DO THIS → Could you pick up the hood hinge description below and continue it from its final sentence?

DOCUMENT EXCERPT →
* begin *
Thereafter, as the hood is closed from the position illustrated in FIG. 3 to the position illustrated in FIG. 4, a further torsional displacement will occur within the elastomer of the tube resulting in a greater resistance. With the hood in the closed position. It will be held by the hood latch as is well known to those practiced in the art. When the hood latch is released, the stored torsional energy within the elastomer will assist in returning the hood to the open position illustrated in FIG. 3.

In order to assure that the hood will be maintained in the hood open position, the curved portion 36 of the hinge strap 35 may have an outer diameter projection or projections 45 formed thereon having relatively sloping cam faces 46 extending outwardly from the normal outer diameter 47 of the portion 36 to an apex 49. A cam projection 50 attached to the bight 15 of the bracket member extends inwardly towards the portion 36 of the hinge strap a sufficient distance such that it forms an abutment for the cam faces 46 of the projection 45. The cam 50 and the projection 46 are spaced with respect to one another such that during opening of the hood to a full open position illustrated in FIG. 3, the projection 46 must pass the cam 50 to the position illustrated. In order for the projection 46 to pass the cam 50, it must move radially inwardly towards the pivot bolt 24. Because the tube 30 is formed of somewhat compressible elastomer, the projection can move by compression of a portion of the tube 30. Of course, this compression will be resisted within the elastomer, thereby necessitating an additional force to be applied to the hood to move the projection 46 past the cam 50. Once past the cam 50, the forces compressing the elastomer will be released and the projection will underlie the cam 50 thereby aiding in maintaining the hood in an open position. In order to move the hood to a closed position, the projection 46 must once again pass the cam 50, thereby requiring a recompression of the rubber. This can only be obtained by providing an added closure force.

Thus, the interfering projection 46 and the cam 50 function as an overcenter stop member which aids in retaining the assembly in a full open position.

In those instances where it is desired to provide resistance to radial compression while maintaining the ability to undergo full torsional displacement, one or more intermediate non-compressible layers 53 may be provided within the elastomer. As illustrated in FIG. 4, these layers may be metal tubes or thin metal sheets bonded within the elastomer. Further, they may be concentric tubes, or in some embodiments, may be a spirally wound metal sheet bonded within the elastomer. Such intermediate relatively incompressible layers reduce radial compressibility of the unit without significantly adversely effecting the torsional displacement ability.
* end *
INFORMATION PROVIDED →
* begin *
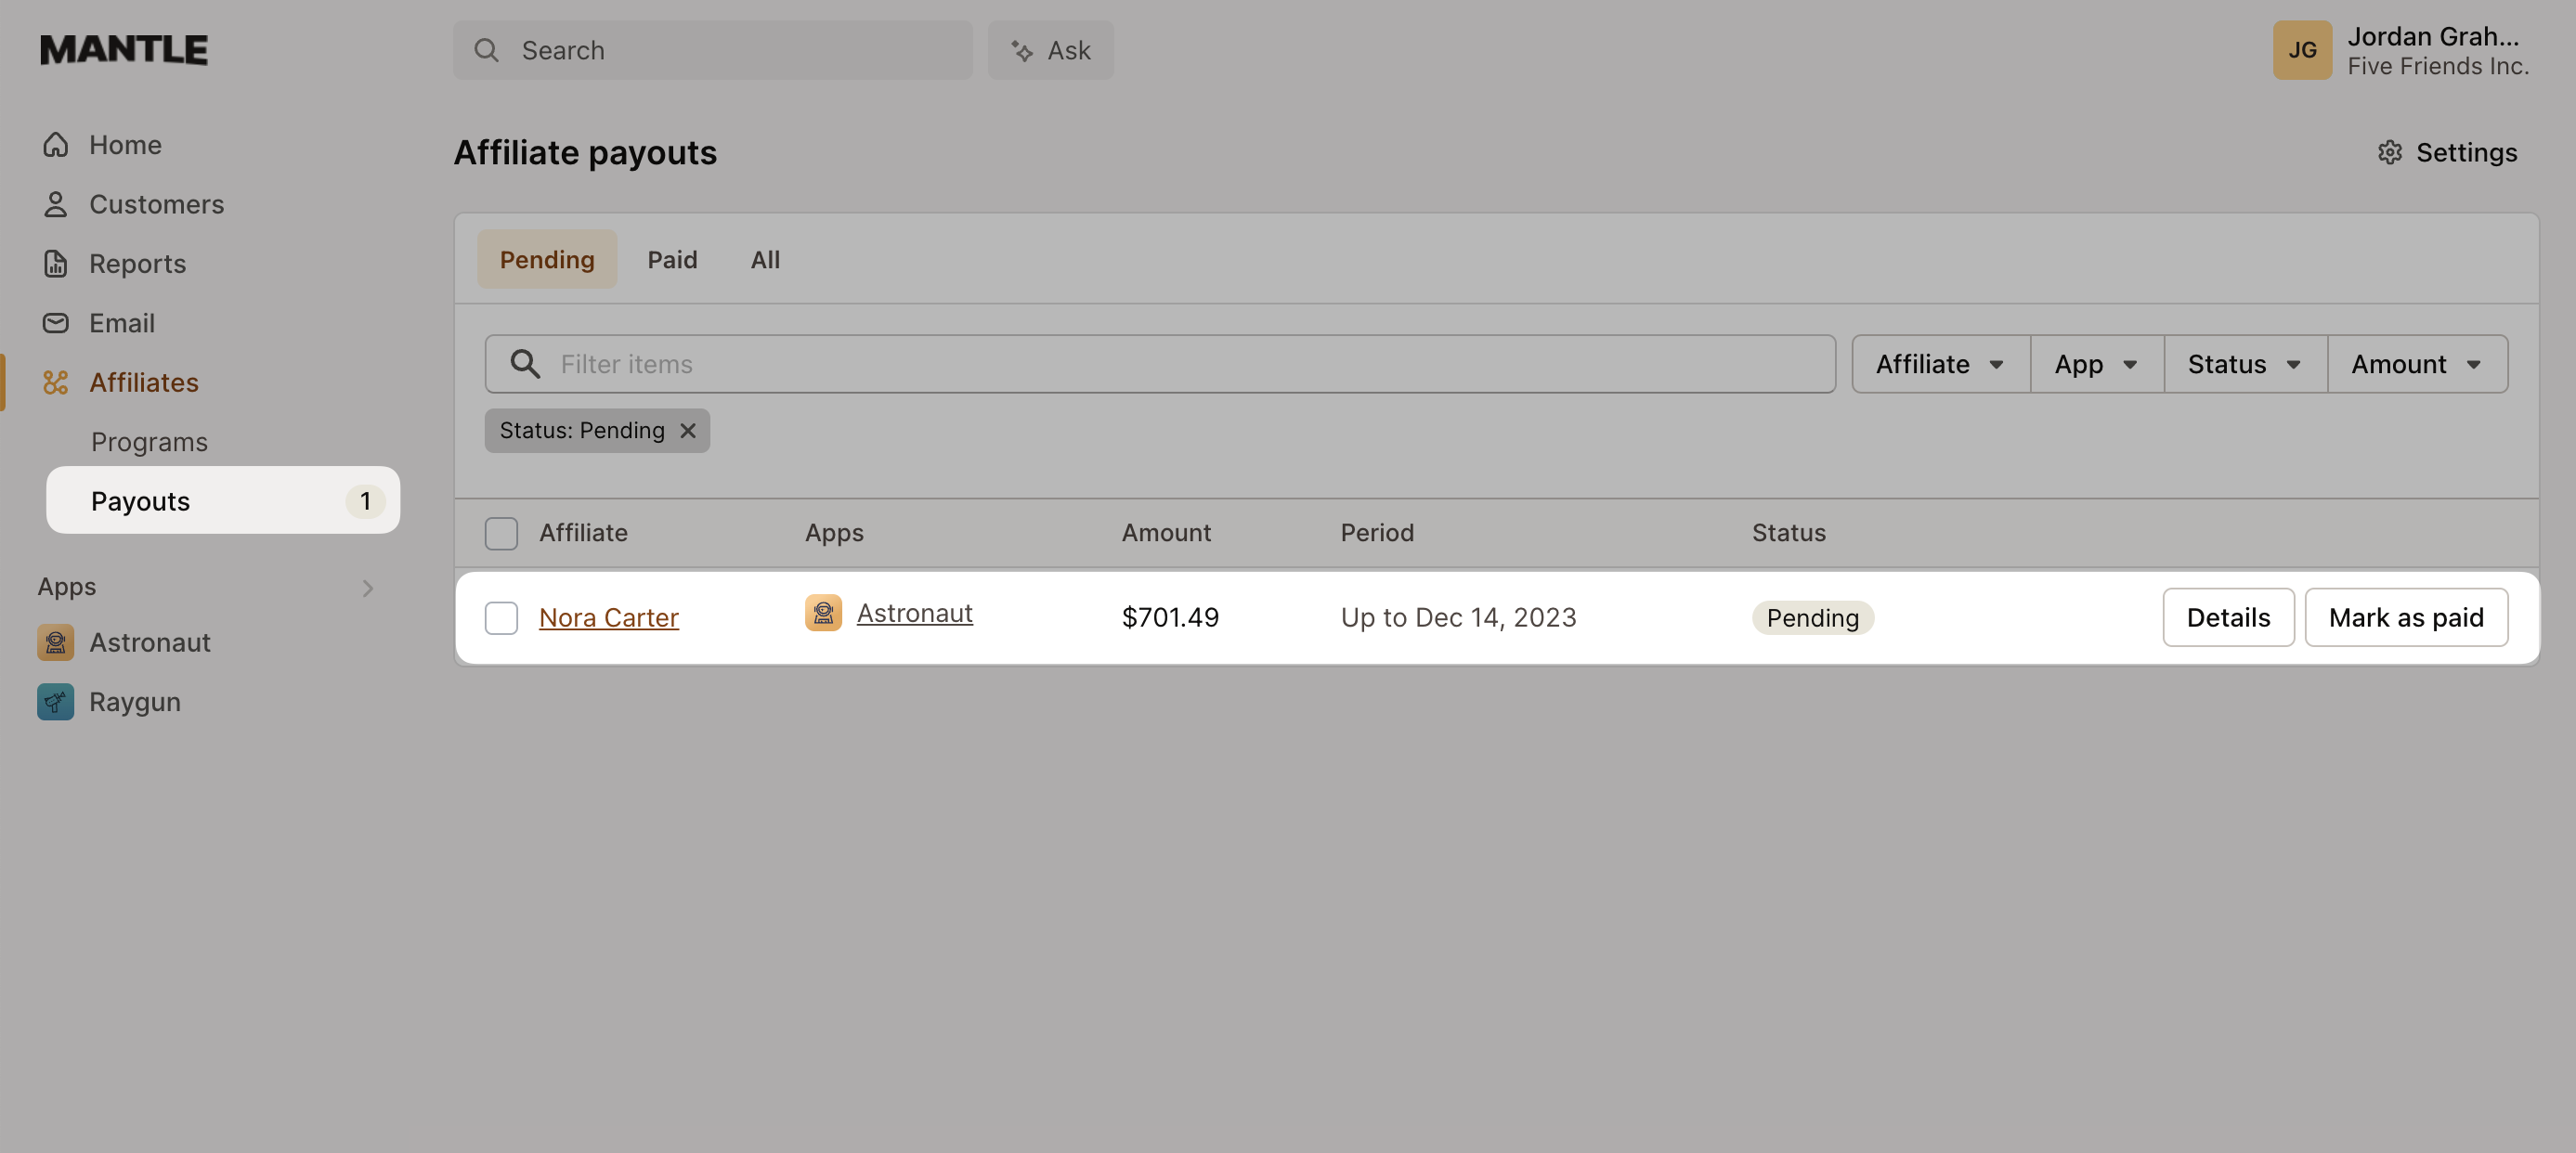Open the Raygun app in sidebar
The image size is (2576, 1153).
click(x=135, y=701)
* end *
EXERCISE ANSWER →
Further, in order to provide a secure mount of the hinge strap, the elastomer may be formed initially with an outer diameter metal sheath 54 to which the hinge strap can be applied and affixed by means such as braising, welding, cementing, clamping or the like.

It will therefore be seen from the above that my invention provides an elastomeric torsion spring assembly for vehicle hood hinges wherein the assembly includes a hinge strap having an end portion attached to the outer diameter of an elastomeric torsion ring or tube with the inner diameter of the torsion ring or tube attached to a cylindrical member which is carried by a bracket in a manner preventing relative rotation. The cylindrical member becomes a pivot around which the hood may be rotated and the hinge strap has a projecting arm for attachment of the hood. Further, I have shown an overcenter stop assembly which aids in maintaining the hinge in hood raised position requiring the application of extra force to begin closure of the hood.

Although the teachings of my invention have herein been discussed with reference to specific theories and embodiments, it is to be understood that these are by way of illustration only and that others may wish to utilize my invention in different designs or applications.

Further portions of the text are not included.